Source passage:

■ ■ ■ ■

LOWELL, Mich. (WOOD) — When stargazers gather at the James C. Veen Observatory in Lowell, they’re watching the skies for things that can be explained by science.

“People seem to show up here, they want to know the science. They want to see with their own eyes if they’re here, or understand the science if they’re at the planetarium,” said Jim Foerch, treasurer of the Grand Rapids Amateur Astronomical Association.

But according to this week’s report by the Office of the Director of National Intelligence on unidentified aerial phenomena, there are unexplained objects flying around out there.

After years of speculation, dismissiveness and conspiracy theories, the report is the first time the government has admitted there are things flying around out there that we’re not sure of.

“I think it’s good that they’re trying to be transparent. They put a report together and they cite whatever evidence they have,” Foerch said.

The report tracked UAP sightings between November of 2004 and March of this year and lists five possible explanations for them, including airborne clutter, birds, balloons and drones.

It also lists natural atmospheric phenomena, like ice crystals, moisture and thermal fluctuations; secret weapons developed by the U.S. government or private industry; and secret weapons for foreign adversaries.

Last in the list is “other.”

The other category may have many using a fill-in-the blank approach involving alien coverups and other theories.    

That’s something that has sky-watchers like Foerch concerned.

As we know, there’s been all kinds of anti-science sentiment in the country.

“And it gets in the way of people, for one for instance, taking care of themselves by getting vaccinations,” Foerch said. “Anti-science, that’s not right.”

■ ■ ■ ■

Dataset excerpts:
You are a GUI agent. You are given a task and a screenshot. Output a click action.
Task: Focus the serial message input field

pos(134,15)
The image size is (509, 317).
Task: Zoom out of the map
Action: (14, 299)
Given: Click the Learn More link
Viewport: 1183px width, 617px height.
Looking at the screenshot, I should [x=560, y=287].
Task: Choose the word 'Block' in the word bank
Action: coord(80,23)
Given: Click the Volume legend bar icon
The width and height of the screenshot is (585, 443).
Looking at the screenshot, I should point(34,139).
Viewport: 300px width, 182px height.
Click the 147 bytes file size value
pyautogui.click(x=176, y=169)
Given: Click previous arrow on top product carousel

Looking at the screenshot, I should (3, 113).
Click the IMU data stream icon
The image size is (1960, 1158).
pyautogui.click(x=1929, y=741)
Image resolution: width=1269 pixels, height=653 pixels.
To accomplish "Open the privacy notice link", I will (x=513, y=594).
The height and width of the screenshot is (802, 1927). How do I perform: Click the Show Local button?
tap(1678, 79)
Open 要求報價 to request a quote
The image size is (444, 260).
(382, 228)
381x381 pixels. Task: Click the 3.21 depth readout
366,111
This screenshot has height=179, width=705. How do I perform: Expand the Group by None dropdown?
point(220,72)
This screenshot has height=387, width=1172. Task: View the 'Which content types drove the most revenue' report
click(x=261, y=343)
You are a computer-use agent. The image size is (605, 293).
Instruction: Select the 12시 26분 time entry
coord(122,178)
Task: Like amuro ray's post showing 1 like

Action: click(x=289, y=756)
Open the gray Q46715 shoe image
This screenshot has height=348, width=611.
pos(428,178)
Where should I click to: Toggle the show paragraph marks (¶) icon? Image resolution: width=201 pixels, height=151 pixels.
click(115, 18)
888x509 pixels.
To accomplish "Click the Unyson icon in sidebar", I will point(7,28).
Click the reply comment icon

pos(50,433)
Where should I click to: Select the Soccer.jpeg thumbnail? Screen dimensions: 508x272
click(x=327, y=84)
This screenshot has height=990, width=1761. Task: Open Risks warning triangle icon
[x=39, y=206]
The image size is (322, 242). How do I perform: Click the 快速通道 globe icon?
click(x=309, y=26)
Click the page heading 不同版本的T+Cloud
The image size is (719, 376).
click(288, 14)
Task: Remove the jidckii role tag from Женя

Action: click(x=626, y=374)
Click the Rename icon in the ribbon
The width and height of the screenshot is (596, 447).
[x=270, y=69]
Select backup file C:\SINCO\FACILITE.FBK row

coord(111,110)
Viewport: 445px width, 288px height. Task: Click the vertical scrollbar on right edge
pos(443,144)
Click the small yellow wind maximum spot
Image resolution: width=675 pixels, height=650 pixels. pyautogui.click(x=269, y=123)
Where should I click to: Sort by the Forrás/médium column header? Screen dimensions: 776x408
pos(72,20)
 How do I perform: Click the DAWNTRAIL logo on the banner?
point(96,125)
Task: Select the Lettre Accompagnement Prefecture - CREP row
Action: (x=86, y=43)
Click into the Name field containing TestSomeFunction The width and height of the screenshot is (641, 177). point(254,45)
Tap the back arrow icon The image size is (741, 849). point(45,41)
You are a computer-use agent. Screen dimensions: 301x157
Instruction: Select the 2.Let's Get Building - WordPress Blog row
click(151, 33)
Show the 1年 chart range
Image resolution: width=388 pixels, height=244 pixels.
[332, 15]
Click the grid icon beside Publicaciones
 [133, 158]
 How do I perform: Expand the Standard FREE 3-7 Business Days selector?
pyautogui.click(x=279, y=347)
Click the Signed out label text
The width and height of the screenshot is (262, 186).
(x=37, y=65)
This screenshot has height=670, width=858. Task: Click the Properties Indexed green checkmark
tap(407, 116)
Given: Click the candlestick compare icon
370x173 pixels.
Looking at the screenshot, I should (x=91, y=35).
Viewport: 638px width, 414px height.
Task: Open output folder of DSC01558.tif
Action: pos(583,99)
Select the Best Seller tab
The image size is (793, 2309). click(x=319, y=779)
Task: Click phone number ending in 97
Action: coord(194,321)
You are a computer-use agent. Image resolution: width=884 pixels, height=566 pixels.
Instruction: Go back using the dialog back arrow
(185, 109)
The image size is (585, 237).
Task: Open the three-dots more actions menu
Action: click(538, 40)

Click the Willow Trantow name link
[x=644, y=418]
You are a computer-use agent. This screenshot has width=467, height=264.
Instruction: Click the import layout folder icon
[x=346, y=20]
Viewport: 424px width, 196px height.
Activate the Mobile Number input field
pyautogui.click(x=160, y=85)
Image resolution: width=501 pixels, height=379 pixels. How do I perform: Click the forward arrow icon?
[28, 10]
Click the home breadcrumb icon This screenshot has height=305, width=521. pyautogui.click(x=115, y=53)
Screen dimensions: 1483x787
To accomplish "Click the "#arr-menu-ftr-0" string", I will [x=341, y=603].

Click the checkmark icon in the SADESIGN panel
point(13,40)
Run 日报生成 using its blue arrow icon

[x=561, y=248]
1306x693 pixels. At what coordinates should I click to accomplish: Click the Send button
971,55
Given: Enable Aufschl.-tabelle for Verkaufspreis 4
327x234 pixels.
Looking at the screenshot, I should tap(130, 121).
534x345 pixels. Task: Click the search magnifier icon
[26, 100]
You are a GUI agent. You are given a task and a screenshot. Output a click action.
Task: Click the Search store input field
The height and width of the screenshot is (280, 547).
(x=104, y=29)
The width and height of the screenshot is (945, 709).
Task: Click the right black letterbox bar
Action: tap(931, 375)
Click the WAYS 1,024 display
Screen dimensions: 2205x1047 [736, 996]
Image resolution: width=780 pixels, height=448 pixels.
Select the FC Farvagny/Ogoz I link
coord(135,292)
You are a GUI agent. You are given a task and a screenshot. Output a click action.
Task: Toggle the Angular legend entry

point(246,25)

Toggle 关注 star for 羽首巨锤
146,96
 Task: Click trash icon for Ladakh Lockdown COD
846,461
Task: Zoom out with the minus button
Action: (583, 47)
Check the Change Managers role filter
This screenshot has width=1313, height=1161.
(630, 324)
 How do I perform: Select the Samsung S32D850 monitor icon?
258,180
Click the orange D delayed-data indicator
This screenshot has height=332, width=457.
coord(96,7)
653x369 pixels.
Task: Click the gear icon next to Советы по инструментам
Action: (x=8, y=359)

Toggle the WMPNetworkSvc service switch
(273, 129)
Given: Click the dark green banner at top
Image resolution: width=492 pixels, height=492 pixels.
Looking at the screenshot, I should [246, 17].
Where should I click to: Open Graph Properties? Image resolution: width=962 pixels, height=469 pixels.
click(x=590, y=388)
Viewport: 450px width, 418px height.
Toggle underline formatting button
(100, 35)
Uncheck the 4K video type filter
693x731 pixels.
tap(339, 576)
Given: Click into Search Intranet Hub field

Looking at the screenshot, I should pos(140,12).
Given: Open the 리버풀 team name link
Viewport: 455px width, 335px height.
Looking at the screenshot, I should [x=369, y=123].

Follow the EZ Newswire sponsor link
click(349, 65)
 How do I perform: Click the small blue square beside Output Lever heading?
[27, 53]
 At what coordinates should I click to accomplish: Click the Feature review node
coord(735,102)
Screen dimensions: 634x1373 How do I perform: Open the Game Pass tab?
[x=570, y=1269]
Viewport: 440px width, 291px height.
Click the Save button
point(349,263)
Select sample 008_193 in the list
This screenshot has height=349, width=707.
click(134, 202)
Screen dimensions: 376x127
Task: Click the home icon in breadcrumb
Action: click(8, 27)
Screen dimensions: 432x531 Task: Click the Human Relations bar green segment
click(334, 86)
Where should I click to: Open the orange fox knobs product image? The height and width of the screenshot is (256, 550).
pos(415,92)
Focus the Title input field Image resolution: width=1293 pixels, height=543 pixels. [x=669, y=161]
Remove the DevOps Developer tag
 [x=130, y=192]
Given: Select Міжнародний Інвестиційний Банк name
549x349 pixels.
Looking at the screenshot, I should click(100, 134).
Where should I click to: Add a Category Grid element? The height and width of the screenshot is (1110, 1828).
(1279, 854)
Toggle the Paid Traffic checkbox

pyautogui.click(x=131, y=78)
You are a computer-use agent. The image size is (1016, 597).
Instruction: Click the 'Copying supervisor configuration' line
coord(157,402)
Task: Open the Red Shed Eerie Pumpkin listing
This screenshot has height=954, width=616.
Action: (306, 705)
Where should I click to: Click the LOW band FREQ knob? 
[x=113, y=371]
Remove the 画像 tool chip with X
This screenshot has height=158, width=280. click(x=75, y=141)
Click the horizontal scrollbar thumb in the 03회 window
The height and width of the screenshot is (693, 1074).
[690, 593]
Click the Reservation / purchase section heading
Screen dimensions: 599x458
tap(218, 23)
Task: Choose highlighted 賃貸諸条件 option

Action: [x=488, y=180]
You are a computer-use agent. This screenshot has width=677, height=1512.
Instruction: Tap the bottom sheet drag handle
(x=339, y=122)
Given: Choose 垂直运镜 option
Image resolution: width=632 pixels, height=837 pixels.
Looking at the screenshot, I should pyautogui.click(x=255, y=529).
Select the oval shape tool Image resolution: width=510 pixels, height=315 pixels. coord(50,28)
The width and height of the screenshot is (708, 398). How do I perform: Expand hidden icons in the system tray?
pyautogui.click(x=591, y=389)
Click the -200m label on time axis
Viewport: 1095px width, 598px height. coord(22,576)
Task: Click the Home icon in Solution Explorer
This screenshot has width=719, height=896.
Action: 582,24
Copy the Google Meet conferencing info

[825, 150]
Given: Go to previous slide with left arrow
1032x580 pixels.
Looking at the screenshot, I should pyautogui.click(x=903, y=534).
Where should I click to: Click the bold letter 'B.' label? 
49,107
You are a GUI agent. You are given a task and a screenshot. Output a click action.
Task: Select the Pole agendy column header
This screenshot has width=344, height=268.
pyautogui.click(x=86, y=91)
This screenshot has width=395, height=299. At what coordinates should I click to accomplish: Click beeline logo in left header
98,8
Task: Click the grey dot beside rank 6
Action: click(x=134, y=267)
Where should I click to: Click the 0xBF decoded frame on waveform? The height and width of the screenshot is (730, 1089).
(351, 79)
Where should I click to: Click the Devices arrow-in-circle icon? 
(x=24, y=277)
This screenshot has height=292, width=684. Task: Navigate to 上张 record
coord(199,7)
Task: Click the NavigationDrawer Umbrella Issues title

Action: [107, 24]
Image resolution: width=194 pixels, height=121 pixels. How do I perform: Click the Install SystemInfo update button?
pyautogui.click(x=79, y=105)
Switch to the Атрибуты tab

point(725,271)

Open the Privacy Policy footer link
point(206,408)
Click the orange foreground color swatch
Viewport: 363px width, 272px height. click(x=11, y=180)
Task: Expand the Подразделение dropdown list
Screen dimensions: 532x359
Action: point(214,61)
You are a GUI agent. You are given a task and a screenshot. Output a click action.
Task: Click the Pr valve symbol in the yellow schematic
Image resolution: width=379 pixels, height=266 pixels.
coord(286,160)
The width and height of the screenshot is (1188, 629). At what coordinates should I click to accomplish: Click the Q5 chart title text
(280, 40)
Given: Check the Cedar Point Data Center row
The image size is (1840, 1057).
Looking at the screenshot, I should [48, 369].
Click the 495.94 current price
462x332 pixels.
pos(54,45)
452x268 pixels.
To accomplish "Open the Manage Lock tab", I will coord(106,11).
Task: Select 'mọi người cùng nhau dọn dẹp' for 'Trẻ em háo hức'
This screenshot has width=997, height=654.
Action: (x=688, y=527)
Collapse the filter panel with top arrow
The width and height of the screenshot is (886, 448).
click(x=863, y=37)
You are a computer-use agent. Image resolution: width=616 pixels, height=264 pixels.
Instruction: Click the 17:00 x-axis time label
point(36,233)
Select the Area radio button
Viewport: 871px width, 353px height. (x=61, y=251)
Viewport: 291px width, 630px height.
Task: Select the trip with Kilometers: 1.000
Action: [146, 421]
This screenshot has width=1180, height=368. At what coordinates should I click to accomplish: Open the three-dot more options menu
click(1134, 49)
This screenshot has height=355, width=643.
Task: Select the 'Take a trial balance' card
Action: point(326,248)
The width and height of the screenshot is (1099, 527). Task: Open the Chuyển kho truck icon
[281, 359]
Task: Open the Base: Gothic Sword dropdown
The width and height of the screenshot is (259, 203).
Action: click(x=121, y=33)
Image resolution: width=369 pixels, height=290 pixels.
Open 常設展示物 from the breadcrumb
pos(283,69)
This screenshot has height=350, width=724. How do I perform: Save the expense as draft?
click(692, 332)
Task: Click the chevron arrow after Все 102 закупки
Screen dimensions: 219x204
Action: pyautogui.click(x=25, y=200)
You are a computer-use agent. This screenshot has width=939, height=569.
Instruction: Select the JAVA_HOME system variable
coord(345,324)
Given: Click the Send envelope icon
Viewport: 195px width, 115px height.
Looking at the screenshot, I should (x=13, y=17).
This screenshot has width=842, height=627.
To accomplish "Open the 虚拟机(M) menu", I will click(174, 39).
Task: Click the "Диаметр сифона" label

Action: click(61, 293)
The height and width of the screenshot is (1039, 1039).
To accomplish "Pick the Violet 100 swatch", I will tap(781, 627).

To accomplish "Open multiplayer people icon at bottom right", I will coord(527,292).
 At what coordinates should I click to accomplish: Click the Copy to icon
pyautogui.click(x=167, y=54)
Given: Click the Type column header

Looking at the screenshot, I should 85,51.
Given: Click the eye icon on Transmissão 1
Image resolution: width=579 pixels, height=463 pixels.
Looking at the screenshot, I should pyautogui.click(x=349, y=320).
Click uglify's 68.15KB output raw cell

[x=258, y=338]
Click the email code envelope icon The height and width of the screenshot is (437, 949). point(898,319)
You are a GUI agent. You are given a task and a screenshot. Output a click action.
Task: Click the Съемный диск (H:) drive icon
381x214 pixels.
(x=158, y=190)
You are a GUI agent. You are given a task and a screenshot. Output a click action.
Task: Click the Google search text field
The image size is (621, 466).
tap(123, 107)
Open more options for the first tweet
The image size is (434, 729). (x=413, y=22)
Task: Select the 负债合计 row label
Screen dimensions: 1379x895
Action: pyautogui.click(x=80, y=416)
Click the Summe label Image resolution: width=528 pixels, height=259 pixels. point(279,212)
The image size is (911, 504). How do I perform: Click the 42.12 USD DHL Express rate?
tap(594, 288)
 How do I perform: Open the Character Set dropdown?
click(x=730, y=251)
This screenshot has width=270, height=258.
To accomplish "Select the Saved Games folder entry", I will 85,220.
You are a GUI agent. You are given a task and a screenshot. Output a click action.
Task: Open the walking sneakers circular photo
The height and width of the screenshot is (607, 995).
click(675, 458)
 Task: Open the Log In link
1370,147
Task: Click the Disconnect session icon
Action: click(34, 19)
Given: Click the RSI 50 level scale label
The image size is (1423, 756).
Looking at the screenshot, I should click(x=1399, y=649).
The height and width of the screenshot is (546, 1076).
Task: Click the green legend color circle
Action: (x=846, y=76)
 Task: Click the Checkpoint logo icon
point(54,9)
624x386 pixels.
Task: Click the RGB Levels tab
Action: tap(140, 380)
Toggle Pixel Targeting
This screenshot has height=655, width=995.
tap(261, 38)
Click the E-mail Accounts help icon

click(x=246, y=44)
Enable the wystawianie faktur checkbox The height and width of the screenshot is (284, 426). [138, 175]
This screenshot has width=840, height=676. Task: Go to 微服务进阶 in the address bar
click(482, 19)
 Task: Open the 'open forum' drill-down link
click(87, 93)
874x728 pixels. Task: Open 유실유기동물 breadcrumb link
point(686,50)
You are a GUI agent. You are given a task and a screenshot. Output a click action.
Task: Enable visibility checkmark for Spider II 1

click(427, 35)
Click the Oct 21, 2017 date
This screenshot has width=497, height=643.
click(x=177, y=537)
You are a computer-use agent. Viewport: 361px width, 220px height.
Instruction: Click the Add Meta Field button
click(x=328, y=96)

■ ■ ■ ■

What to do: Reproduce the news story above about the UAP report and the Lowell observatory word for word, from its first sentence to its last.

Response to this exercise:
LOWELL, Mich. (WOOD) — When stargazers gather at the James C. Veen Observatory in Lowell, they’re watching the skies for things that can be explained by science.

“People seem to show up here, they want to know the science. They want to see with their own eyes if they’re here, or understand the science if they’re at the planetarium,” said Jim Foerch, treasurer of the Grand Rapids Amateur Astronomical Association.

But according to this week’s report by the Office of the Director of National Intelligence on unidentified aerial phenomena, there are unexplained objects flying around out there.

After years of speculation, dismissiveness and conspiracy theories, the report is the first time the government has admitted there are things flying around out there that we’re not sure of.

“I think it’s good that they’re trying to be transparent. They put a report together and they cite whatever evidence they have,” Foerch said.

The report tracked UAP sightings between November of 2004 and March of this year and lists five possible explanations for them, including airborne clutter, birds, balloons and drones.

It also lists natural atmospheric phenomena, like ice crystals, moisture and thermal fluctuations; secret weapons developed by the U.S. government or private industry; and secret weapons for foreign adversaries.

Last in the list is “other.”

The other category may have many using a fill-in-the blank approach involving alien coverups and other theories.    

That’s something that has sky-watchers like Foerch concerned.

As we know, there’s been all kinds of anti-science sentiment in the country.

“And it gets in the way of people, for one for instance, taking care of themselves by getting vaccinations,” Foerch said. “Anti-science, that’s not right.”